Don Henley's Lawsuit Against Chuck DeVore Threatens First Amendment

Nobody wants to be mocked. And if you’re a rock star, surrounded by sycophants for the better part of 35 years, it must be especially hard to deal with being mocked. It makes sense, then, that Don Henley does not like the parody of his song “Boys of Summer,” penned by Chuck DeVore, a Republican candidate for the U.S. Senate, and Justin Hart, his advisor. But Henley’s copyright-infringement lawsuit is far bigger than one rock star or his feelings. Henley’s lawsuit undermines the First Amendment right to speak freely.

Don Henley makes no effort to hide his political leanings. In addition to performing at scores of fundraisers, Henley has given about $750,000 to partisan, liberal causes, including $10,000 to Barack Obama and $9,000 to DeVore’s soon-to-be opponent, Barbara Boxer.

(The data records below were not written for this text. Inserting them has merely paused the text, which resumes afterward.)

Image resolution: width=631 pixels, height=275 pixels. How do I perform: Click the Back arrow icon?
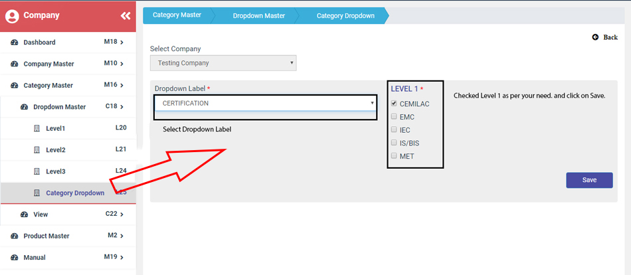tap(596, 37)
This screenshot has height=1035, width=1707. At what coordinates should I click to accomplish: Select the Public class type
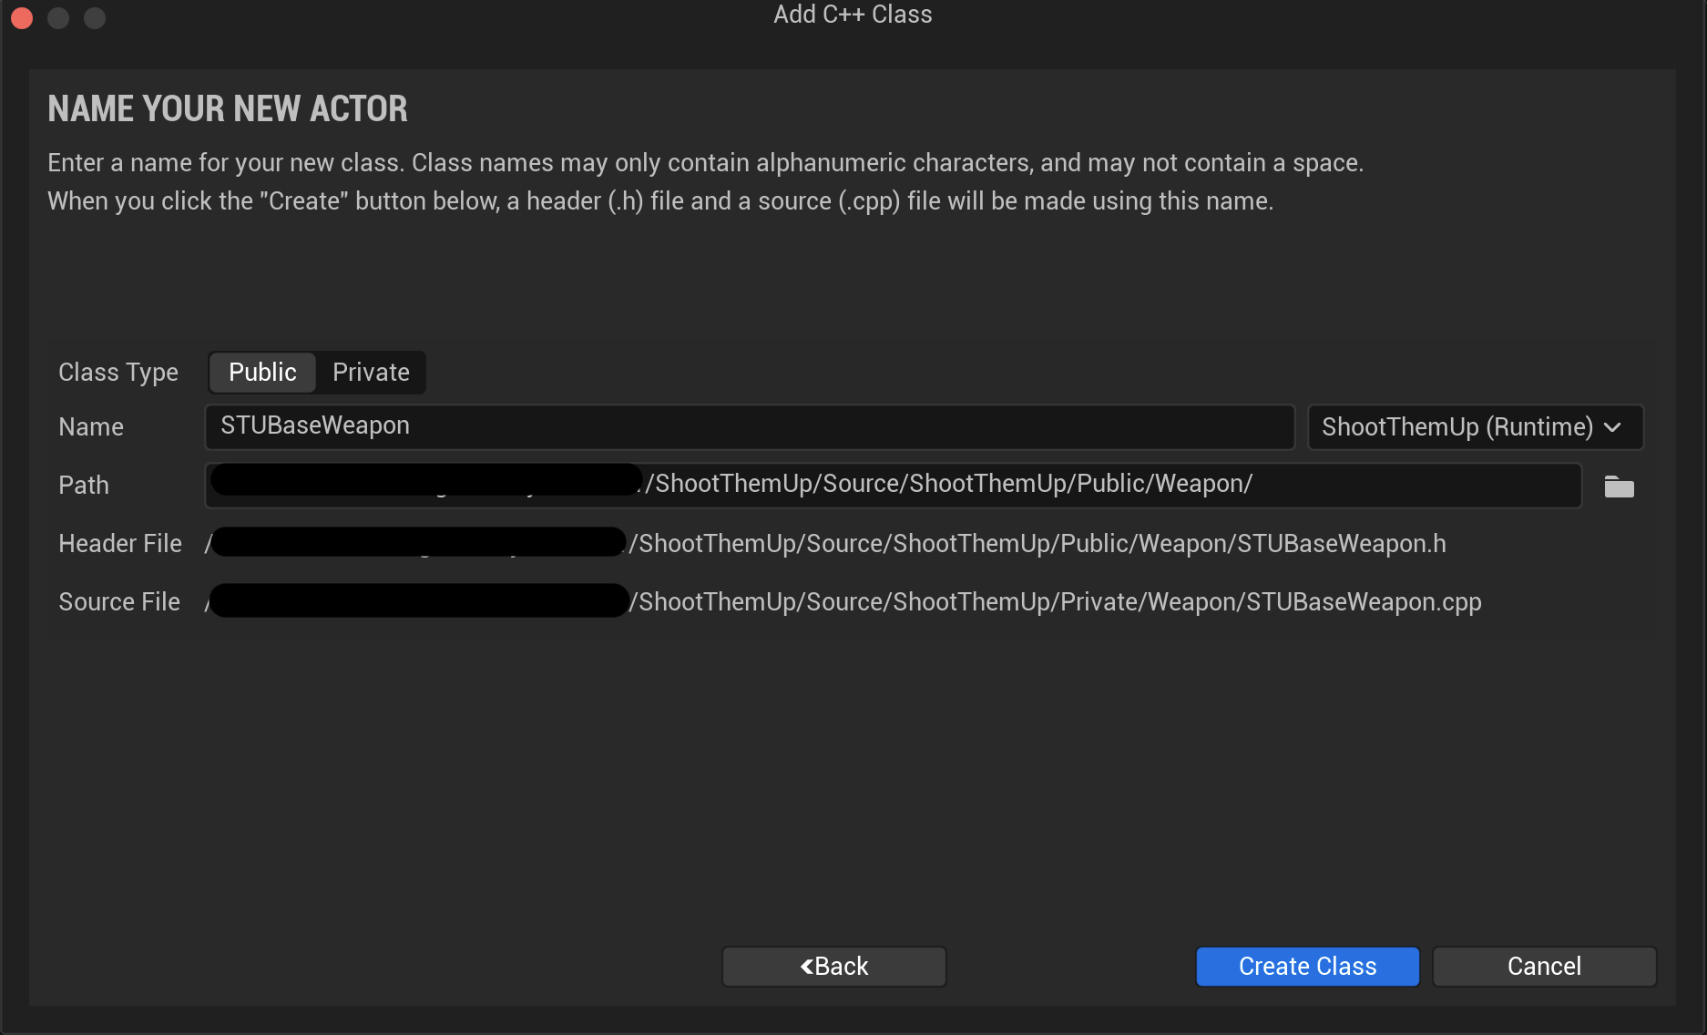(262, 373)
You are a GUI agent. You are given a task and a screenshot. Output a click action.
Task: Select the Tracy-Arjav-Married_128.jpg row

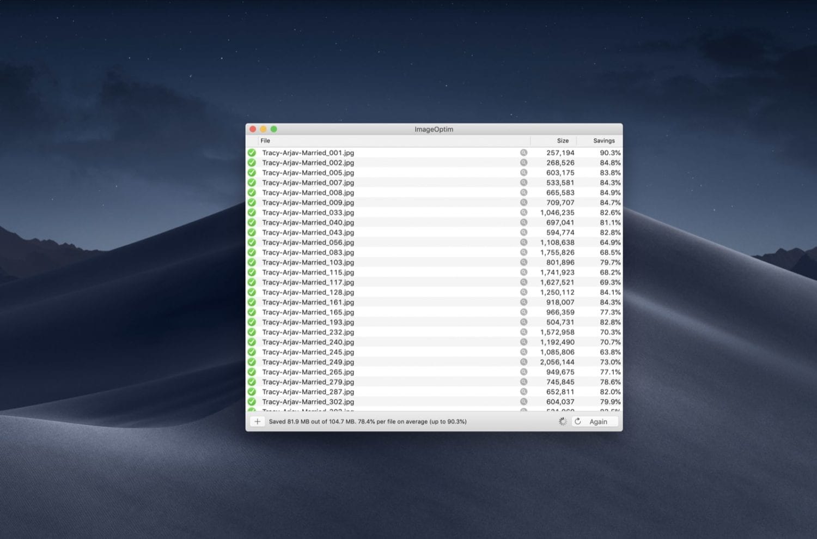(x=381, y=292)
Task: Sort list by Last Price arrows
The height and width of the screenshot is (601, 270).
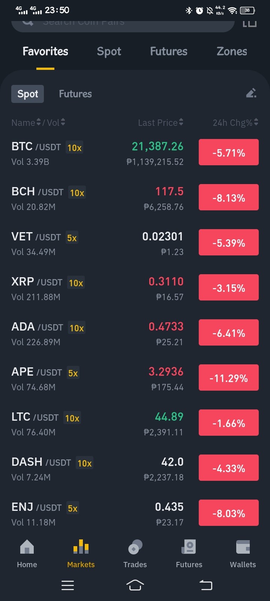Action: click(181, 122)
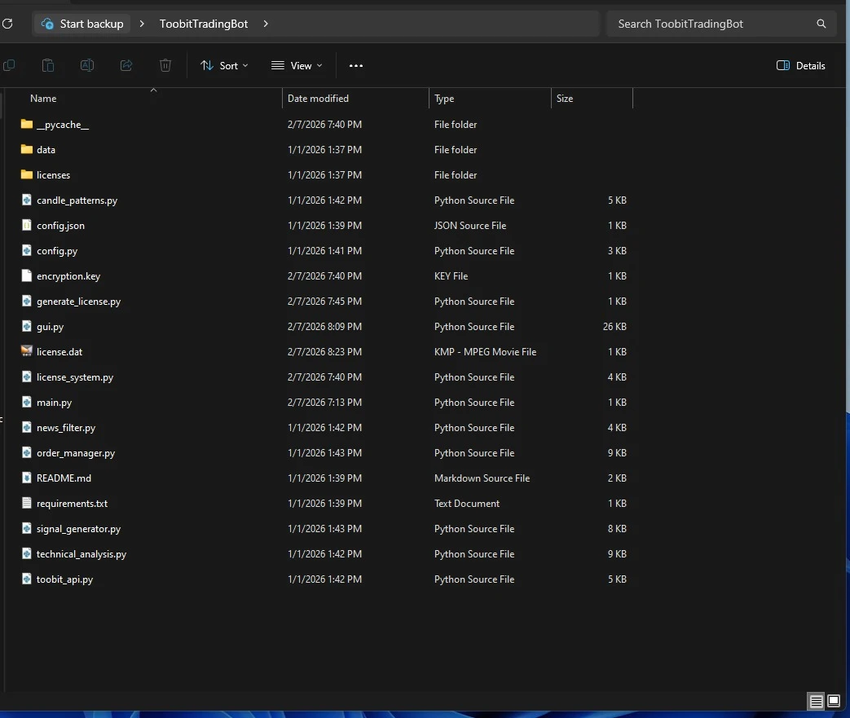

Henley also exploits his music to advance a liberal, political agenda.

Henley’s “Boys of Summer” is no exception. On the surface, “Boys of Summer” is a wistful look at an old romance, a fling between two kids, now grown, who have moved on with their lives. But the song also has a clear political message. Henley says that the second verse of the song-the one with the famous line about seeing “a Dead Head sticker on a Cadillac”-was about the essential failure of Sixties’ politics: “I don’t think we changed a damn thing, frankly…. After all our marching and shouting and screaming didn’t work, we withdrew and became yuppies and got into the Me Decade.”

DeVore and Hart’s parody turns “Boys of Summer” on its head. It substitutes Barack Obama for the singer’s love interest and has Henley (and other outspoken celebrity liberals) dreaming wistfully of the time before President Obama’s election: “We will never forget those nights/ We wonder if it was a dream/ Remember how you made us crazy?/ Remember how we made you beam.” The song asks whether the parties’ naïve love affair can survive the circumstances since, particularly President Obama’s broken promises and failure to deliver on the promised “hope.”

DeVore and Hart’s parody is not for everybody. Hart’s vocal performance may not be for anybody. It may be bad art. But it’s not copyright infringement. As Henley’s own lawyer puts it, “[T]he purpose of copyright law is to encourage the production of new, original works….” But DeVore and Hart have done nothing to discourage the creation of new, original works. They have not reduced the value of Henley’s song; they have not made Henley or anybody else less likely to create pop songs in the future. Copyright law has no legitimate interest here.

But the First Amendment does. This country was, in Lincoln’s famous phrase, “conceived in liberty,” and our national constitution contains a very clear protection of every Americans’ right to speak freely. This protection applies with special importance to political speech. DeVore and Hart’s parody is core political speech, a creative effort to reach voters with a message. Don Henley is free to dislike the parody. Everybody is free to dislike the parody. But nobody has the right to suppress DeVore’s speech.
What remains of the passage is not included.